RECORDS FOR THE TASK:

☆ ☆ ☆ ☆

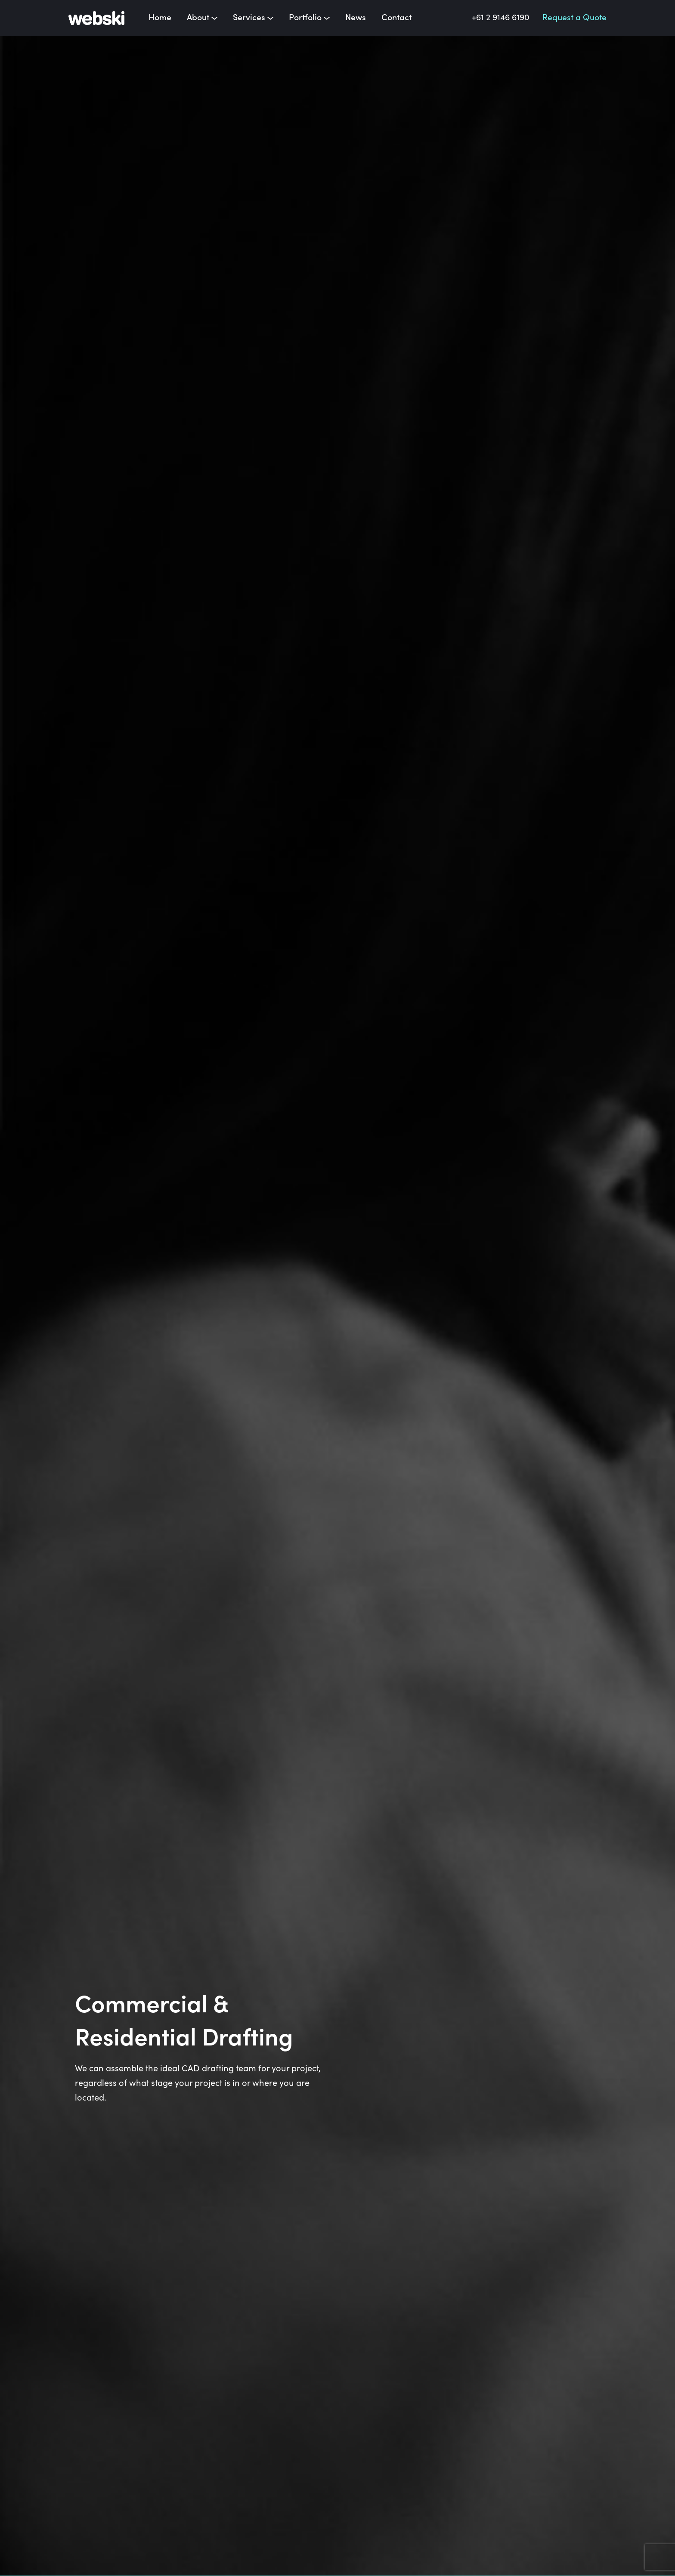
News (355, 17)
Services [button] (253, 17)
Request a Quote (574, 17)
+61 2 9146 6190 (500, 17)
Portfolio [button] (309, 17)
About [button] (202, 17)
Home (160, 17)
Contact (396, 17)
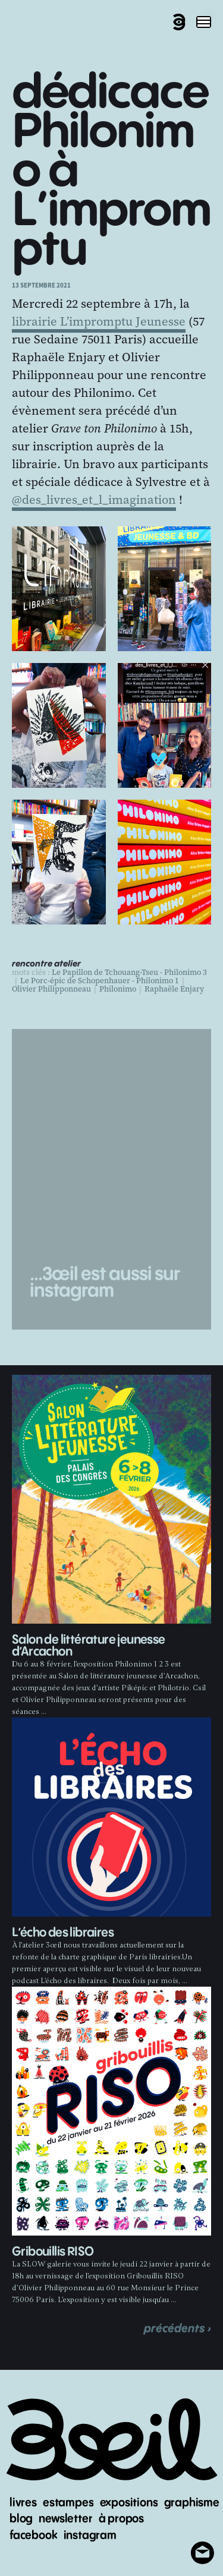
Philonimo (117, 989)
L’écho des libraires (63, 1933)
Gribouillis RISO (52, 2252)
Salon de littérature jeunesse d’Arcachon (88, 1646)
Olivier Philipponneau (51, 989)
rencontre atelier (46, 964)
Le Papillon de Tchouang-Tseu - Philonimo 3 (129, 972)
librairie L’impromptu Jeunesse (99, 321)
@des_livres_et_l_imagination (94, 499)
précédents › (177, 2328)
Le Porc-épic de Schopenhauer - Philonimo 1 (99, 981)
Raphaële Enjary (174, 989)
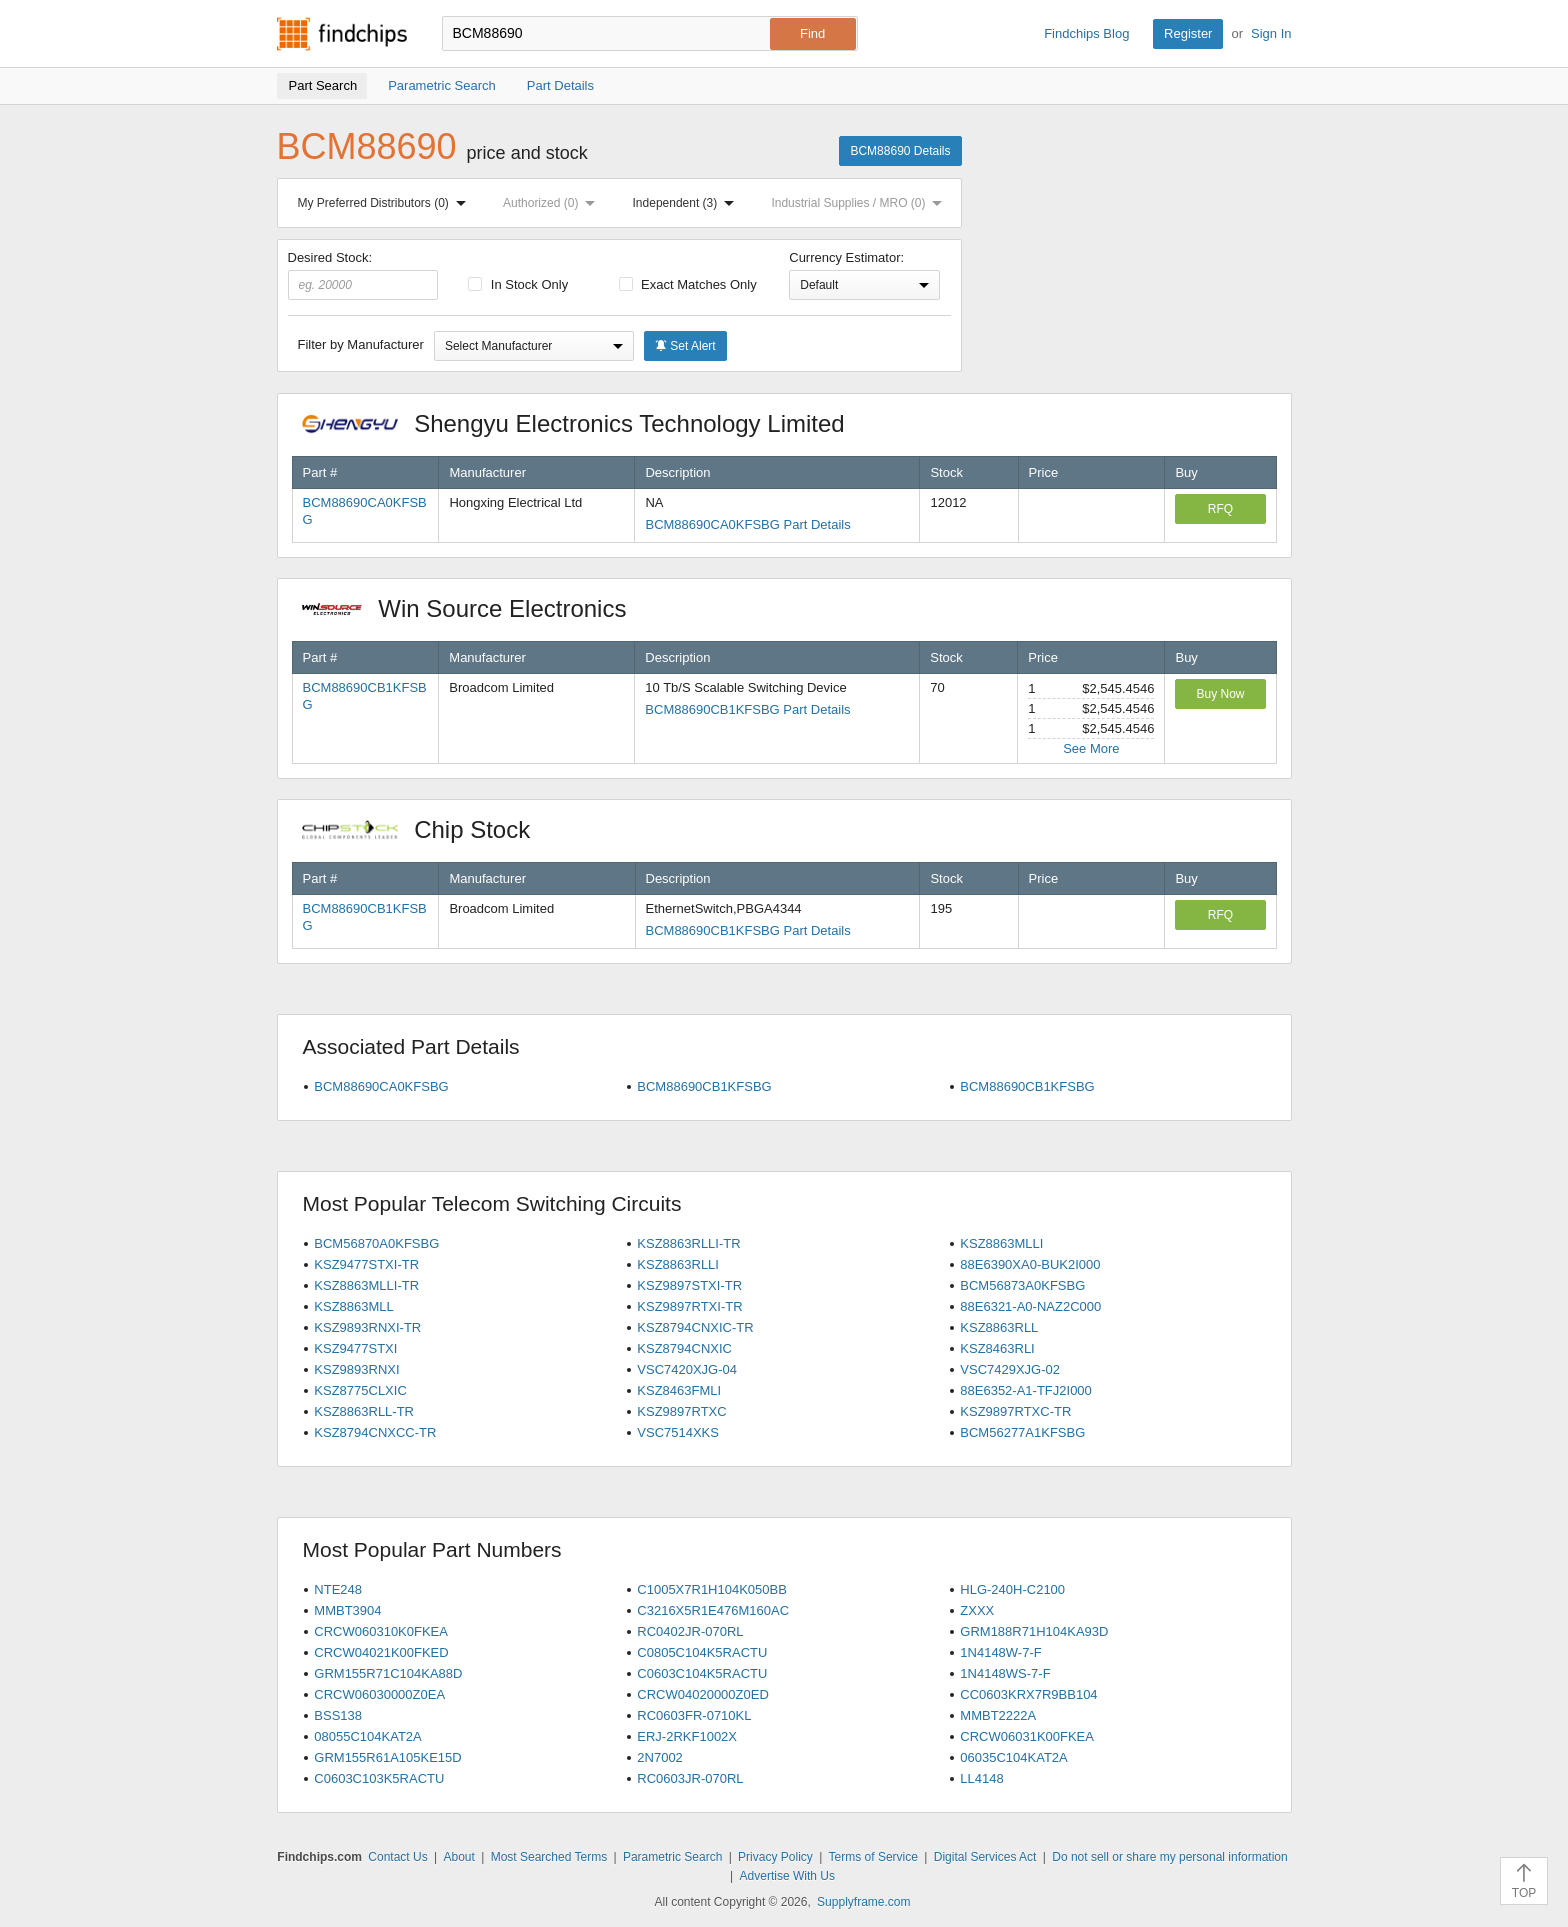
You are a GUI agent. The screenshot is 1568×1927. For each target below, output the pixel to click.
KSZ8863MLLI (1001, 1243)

☆ ☆ ☆ ☆

TASK REQUIREMENTS:
Turn every line of the material above into a numbered list, skipping blank lines and leaving out the pictures.

EXERCISE RESPONSE:
1. News (355, 17)
2. Services [button] (253, 17)
3. Request a Quote (574, 17)
4. +61 2 9146 6190 (500, 17)
5. Portfolio [button] (309, 17)
6. About [button] (202, 17)
7. Home (160, 17)
8. Contact (396, 17)
9. Philonimo (117, 989)
10. L’écho des libraires (63, 1933)
11. Gribouillis RISO (52, 2252)
12. Salon de littérature jeunesse d’Arcachon (88, 1646)
13. Olivier Philipponneau (51, 989)
14. rencontre atelier (46, 964)
15. Le Papillon de Tchouang-Tseu - Philonimo 3 (129, 972)
16. librairie L’impromptu Jeunesse (99, 321)
17. @des_livres_et_l_imagination (94, 499)
18. précédents › (177, 2328)
19. Le Porc-épic de Schopenhauer - Philonimo 1 (99, 981)
20. Raphaële Enjary (174, 989)
21. You are a GUI agent. The screenshot is 1568×1927. For each target below, output the pixel to click.
22. KSZ8863MLLI (1001, 1243)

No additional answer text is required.